In der nächsten Woche jährt sich zum 20. Mal der Tag, an dem Brandenburgerinnen und Brandenburger in einem Volksentscheid mit großer Mehrheit für unsere moderne Verfassung gestimmt haben.

Die Rechte der Sorben/Wenden gehörten vor dem Volksentscheid zu den am heißesten diskutierten Fragen. 1991/92 ging es vor allem um den Schutz des angestammten Siedlungsgebietes der Sorben/Wenden vor Abbaggerung und um politische Mitwirkungsrechte für die Minderheit. Davon waren die öffentlichen Diskussionen in der ersten Wahlperiode und auch der Gesetzentwurf der Domowina für ein Sorben/WendenGesetz bestimmt, der 1993 von zwei Abgeordneten der damali

gen PDS und einem Abgeordneten der Kollegen der CDU in das Parlament eingebracht wurde und in das heute geltende Gesetz eingeflossen ist. Nicht vergessen sollten wir auch Folgendes: Der erste brandenburgische Justizminister erinnerte vor zwei Wochen auf der Verfassungskonferenz der Linken in Potsdam daran, dass sich Brandenburg vor genau diesem Hintergrund damals zusammen mit anderen Ländern für die Aufnahme einer Minderheitenbestimmung in das Grundgesetz stark gemacht hat - eine Regelung, auf die die nationalen Minderheiten in der Bundesrepublik bis heute warten. Das darf man noch einmal deutlich sagen, und darauf können wir auch stolz sein.

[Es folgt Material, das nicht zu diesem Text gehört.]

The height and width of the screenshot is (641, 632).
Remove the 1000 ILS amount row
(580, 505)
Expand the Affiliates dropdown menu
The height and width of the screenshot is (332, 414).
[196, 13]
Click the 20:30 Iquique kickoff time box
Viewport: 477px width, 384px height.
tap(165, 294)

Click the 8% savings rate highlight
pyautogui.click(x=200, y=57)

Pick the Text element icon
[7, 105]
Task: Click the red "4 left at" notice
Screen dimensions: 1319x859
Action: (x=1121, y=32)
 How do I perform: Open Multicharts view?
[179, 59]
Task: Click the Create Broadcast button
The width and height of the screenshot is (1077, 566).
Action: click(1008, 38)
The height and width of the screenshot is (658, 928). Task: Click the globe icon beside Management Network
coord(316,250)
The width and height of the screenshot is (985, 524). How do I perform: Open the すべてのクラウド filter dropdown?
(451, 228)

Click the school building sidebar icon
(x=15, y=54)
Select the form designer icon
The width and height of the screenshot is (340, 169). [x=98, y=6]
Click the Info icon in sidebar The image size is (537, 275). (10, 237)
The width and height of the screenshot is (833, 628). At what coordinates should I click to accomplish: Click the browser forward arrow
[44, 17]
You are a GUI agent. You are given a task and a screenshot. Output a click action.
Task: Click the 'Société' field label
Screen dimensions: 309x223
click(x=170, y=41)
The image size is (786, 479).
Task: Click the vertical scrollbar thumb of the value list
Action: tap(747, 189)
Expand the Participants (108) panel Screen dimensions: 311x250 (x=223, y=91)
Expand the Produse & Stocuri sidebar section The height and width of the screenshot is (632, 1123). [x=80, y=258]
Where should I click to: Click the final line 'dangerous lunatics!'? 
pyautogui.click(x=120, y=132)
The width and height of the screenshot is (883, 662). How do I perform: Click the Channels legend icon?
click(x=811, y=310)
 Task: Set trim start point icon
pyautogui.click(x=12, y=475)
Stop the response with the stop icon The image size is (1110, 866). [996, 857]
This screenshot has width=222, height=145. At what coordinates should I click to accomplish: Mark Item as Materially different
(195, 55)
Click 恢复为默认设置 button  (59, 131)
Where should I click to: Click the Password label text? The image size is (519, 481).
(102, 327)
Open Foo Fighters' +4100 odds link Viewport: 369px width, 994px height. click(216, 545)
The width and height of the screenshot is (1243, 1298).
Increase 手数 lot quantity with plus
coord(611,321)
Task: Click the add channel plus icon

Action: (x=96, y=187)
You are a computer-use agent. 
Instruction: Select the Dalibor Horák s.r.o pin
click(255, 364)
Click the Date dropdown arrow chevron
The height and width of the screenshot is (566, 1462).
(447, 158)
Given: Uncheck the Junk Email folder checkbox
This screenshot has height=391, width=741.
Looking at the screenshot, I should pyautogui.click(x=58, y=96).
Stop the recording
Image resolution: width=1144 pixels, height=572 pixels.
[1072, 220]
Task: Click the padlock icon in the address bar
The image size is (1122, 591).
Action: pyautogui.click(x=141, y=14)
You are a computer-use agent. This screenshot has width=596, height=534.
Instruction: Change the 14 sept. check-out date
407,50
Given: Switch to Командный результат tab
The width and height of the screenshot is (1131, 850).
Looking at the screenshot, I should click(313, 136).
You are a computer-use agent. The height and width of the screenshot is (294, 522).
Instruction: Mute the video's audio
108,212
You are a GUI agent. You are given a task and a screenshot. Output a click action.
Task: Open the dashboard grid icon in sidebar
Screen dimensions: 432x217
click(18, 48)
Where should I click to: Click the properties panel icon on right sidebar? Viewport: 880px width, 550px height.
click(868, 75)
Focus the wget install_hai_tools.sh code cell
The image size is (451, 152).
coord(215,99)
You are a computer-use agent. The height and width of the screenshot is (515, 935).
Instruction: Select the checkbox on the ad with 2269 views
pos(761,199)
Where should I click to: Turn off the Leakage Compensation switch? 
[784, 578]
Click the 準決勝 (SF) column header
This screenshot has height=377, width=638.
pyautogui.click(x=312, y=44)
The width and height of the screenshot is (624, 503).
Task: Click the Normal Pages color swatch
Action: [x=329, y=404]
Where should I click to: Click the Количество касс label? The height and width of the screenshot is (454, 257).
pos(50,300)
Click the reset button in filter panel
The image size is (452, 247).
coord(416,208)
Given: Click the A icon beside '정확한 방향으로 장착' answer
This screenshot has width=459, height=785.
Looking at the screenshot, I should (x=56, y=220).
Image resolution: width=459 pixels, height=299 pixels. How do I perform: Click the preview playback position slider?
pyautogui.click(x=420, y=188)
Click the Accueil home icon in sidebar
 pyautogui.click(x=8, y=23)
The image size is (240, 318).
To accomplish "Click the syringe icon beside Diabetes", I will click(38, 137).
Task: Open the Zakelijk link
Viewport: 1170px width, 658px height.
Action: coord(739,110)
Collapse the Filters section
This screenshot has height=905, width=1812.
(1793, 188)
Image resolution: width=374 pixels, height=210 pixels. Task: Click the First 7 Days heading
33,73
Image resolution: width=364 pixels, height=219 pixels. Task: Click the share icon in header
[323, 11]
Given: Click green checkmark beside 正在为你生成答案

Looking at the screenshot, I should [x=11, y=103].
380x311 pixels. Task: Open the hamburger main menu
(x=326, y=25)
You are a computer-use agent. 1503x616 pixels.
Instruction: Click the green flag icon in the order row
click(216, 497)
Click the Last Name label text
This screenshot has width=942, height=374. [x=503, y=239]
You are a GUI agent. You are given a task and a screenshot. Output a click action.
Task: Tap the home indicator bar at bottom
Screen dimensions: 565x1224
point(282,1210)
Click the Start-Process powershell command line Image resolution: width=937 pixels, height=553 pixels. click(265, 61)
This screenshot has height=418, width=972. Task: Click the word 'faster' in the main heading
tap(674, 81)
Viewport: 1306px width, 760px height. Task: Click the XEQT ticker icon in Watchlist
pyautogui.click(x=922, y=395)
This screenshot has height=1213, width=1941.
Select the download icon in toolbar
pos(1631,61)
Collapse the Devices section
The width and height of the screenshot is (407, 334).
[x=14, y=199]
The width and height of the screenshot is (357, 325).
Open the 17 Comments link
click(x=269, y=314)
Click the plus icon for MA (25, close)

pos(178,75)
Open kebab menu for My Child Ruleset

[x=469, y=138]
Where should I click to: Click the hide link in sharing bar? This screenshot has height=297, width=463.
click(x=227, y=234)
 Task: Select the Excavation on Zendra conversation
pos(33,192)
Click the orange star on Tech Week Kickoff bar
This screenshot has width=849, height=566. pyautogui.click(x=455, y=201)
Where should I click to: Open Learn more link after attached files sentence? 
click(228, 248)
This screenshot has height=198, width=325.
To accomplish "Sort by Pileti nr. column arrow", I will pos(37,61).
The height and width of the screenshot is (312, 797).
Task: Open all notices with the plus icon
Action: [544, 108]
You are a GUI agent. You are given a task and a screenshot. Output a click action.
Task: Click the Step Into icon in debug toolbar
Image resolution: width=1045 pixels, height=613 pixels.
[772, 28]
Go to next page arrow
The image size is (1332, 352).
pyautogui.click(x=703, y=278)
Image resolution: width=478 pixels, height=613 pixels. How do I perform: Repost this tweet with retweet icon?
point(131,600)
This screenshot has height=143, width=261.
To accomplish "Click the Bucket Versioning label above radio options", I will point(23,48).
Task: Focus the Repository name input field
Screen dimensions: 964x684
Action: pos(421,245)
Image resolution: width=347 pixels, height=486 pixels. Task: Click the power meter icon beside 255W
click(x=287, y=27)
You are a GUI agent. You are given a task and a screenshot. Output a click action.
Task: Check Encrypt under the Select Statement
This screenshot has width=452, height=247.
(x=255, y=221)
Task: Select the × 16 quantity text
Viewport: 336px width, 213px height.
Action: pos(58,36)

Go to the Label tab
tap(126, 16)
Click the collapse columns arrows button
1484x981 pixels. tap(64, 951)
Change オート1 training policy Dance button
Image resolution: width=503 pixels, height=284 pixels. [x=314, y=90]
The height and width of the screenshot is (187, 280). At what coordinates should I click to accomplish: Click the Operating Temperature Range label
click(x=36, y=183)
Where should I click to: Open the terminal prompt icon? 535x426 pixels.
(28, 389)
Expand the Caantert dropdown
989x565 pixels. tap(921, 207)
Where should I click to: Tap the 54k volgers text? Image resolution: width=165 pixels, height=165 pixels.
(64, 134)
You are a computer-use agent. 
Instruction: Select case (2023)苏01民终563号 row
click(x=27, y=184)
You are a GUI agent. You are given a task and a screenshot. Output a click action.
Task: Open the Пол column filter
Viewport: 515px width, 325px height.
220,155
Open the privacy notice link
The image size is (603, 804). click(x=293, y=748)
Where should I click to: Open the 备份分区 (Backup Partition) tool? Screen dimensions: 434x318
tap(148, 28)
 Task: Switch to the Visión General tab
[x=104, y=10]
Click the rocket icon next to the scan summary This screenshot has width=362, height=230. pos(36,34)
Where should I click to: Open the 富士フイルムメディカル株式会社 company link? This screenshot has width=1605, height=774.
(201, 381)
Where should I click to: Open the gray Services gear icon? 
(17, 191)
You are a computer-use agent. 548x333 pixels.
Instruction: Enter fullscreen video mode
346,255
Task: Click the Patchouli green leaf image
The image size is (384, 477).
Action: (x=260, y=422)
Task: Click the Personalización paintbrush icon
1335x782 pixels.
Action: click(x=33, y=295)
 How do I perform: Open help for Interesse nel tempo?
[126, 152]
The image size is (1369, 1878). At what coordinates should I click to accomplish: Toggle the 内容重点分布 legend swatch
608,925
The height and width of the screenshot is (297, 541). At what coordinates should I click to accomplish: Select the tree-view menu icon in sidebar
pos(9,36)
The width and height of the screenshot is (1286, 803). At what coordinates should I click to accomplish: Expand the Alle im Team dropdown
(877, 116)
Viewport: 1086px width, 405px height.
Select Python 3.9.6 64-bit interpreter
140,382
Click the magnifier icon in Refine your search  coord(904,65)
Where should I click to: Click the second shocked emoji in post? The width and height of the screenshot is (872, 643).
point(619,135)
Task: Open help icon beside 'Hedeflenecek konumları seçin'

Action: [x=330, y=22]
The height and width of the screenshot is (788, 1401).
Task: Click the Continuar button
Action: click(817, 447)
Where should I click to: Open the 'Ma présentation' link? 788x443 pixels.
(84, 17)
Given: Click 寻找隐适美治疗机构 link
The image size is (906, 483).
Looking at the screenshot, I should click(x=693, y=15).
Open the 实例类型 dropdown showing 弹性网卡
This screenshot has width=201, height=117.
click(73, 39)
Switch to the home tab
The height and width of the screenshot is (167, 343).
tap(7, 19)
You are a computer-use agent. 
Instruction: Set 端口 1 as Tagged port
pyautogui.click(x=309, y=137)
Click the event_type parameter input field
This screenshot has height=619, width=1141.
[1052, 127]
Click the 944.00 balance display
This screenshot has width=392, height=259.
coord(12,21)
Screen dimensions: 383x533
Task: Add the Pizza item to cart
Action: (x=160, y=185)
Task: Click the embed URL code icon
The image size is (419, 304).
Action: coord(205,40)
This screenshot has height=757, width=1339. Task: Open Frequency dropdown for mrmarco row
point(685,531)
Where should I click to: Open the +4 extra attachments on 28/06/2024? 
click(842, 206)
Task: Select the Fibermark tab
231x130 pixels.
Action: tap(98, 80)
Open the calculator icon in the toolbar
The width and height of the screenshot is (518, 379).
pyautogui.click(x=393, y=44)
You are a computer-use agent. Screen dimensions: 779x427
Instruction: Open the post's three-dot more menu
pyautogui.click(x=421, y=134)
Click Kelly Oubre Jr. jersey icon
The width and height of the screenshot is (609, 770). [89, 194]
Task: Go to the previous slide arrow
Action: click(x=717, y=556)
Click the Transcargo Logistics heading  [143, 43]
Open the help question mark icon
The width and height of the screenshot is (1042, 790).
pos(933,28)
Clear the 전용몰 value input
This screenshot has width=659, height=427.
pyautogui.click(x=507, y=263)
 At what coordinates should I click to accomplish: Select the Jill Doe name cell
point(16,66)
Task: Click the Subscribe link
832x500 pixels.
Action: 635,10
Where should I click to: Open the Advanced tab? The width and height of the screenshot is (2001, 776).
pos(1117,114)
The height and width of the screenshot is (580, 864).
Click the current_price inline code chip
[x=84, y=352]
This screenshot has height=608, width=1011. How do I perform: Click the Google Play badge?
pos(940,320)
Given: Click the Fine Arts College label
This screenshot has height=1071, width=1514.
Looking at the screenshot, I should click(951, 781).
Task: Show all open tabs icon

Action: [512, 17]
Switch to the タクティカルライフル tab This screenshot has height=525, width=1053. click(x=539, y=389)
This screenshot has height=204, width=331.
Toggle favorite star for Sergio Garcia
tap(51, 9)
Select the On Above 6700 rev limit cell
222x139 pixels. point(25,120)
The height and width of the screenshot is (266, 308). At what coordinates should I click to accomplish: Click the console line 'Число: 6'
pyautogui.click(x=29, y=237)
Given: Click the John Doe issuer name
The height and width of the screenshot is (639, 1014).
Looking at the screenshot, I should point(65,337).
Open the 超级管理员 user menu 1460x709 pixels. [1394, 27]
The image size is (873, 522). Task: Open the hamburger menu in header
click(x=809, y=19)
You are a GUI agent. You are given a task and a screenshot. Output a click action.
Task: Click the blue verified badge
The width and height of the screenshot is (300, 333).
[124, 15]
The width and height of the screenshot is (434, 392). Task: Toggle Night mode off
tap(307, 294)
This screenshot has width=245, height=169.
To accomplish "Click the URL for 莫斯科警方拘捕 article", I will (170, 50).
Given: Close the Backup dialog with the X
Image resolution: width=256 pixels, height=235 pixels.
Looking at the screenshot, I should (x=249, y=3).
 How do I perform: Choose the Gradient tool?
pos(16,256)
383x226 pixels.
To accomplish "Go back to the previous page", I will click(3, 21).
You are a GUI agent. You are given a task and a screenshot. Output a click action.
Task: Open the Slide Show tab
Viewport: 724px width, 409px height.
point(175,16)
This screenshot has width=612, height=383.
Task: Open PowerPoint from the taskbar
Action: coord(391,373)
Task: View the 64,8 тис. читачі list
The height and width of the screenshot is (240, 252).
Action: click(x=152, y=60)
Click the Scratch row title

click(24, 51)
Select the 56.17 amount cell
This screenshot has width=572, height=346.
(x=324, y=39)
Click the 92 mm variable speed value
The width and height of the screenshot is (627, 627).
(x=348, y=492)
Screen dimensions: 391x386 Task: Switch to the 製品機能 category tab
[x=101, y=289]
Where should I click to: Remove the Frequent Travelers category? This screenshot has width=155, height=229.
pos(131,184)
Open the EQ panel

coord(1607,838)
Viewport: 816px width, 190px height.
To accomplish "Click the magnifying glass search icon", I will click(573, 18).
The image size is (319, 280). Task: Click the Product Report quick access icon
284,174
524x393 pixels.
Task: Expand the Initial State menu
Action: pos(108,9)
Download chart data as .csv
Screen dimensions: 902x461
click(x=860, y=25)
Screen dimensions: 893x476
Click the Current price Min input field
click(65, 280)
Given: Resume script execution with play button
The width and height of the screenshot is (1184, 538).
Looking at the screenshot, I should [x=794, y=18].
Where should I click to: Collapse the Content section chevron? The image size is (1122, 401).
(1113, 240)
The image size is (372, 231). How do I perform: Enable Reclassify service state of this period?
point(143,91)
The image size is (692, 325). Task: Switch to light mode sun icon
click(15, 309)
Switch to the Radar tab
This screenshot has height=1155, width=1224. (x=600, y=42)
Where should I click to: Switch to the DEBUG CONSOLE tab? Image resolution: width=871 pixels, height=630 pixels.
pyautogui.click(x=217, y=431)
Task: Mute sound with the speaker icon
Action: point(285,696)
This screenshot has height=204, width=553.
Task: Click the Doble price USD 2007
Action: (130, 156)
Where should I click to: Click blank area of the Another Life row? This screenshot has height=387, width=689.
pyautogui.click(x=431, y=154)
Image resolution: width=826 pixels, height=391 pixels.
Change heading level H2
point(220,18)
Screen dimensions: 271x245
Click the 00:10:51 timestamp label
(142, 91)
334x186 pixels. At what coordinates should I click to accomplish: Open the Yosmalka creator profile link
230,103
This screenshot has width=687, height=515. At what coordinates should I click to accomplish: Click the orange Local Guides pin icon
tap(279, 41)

(Beifall des Abgeordneten Büchel [DIE LINKE])

20 Jahre später ist vieles, was die Landesverfassung fordert, Realität geworden. Der nunmehr dritte Rat für sorbische (wen- dische) Angelegenheiten nimmt - wie wir es auch heute erleben konnten - seine Mitgestaltungs- und Mitbestimmungsrechte mit großem Engagement wahr und ist ein selbstbewusster Akteur der Landespolitik. Seine Rechte wurden durch den Landtag zu Beginn der Wahlperiode erheblich erweitert. Seit 1998 leisten die Sorben/Wenden mit dem Witaj-Projekt ihren Beitrag zur Revitalisierung ihrer vom Aussterben bedrohten Muttersprache. Mittlerweile lernen fast 300 Kinder - vom Kleinkindalter bis zur Sekundarstufe II - durch Witaj, immer auch unterstützt durch die verschiedenen Landesregierungen, Niedersorbisch.